Ein Internet-Provider ist nicht verpflichtet, die IP-Adressen und weiteren Verbindungsdaten "auf Zuruf" zu speichern. Eine derartige Vorrastspeicherung im Hinblick auf mögliche zukünftige Urheberrechtsverstöße ist im Voraus nicht möglich (OLG Hamm, Urt. v. 02.11.2010 - Az.: I-4 W 119/10).

Der Rechteinhaber eines Musikwerkes wollte vom Internet-Provider, dass dieser "auf Zuruf" IP-Adressen speichert. Andernfalls bestünde die Gefahr, dass der urheberrechtliche Auskunftsanspruch ins Leere laufe, weil keine Informationen mehr vorhanden seien.

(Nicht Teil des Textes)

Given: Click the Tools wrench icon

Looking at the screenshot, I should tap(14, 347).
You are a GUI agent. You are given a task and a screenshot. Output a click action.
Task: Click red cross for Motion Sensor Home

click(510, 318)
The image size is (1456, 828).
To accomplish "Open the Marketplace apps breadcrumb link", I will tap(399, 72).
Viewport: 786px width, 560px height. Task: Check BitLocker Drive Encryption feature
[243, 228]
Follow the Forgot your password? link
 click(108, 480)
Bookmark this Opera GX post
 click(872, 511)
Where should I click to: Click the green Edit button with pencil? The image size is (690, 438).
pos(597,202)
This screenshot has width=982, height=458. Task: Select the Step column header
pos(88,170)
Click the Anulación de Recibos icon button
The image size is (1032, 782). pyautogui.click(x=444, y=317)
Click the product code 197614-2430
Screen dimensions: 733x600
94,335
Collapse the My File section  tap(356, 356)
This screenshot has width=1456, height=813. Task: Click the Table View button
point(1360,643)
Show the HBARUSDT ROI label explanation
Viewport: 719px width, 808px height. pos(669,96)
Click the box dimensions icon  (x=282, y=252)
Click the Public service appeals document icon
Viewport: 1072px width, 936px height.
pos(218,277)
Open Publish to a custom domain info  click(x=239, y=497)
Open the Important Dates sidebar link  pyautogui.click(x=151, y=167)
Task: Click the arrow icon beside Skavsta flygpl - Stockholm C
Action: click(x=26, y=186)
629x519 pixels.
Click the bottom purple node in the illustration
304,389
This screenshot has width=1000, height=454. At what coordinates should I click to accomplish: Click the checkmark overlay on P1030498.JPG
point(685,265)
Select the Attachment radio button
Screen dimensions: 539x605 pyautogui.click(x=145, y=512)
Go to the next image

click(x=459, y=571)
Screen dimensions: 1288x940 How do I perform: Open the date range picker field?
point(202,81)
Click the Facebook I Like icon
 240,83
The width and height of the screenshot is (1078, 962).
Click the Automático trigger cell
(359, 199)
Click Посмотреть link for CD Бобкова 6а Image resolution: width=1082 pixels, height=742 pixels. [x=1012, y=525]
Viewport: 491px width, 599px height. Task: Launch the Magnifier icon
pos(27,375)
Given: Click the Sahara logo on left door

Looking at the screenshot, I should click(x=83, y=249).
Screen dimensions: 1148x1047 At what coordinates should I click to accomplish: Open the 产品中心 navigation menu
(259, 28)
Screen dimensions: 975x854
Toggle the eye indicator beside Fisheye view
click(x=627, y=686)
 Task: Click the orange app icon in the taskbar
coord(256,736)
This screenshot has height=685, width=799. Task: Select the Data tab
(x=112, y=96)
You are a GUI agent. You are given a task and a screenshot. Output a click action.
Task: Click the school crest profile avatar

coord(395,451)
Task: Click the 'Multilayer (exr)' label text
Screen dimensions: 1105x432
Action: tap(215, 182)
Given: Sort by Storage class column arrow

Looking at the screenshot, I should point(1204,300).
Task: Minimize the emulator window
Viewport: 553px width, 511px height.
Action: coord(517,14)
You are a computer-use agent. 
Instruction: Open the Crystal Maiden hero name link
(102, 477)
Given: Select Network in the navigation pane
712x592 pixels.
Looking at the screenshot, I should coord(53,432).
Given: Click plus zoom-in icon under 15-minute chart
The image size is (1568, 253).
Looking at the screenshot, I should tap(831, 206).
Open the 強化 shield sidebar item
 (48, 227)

Das OLG Hamm lehnte einen Anspruch ab. Es gebe für diesen Anspruch keine Rechtsgrundlage.

Auch wenn die Gefahr bestünde, dass der urheberrechtliche Internet-Auskunftsanspruch praktisch nutzlos werde, weil die Daten nicht mehr vorhanden seien, rechtfertige dies nicht ein solches Vorgehen.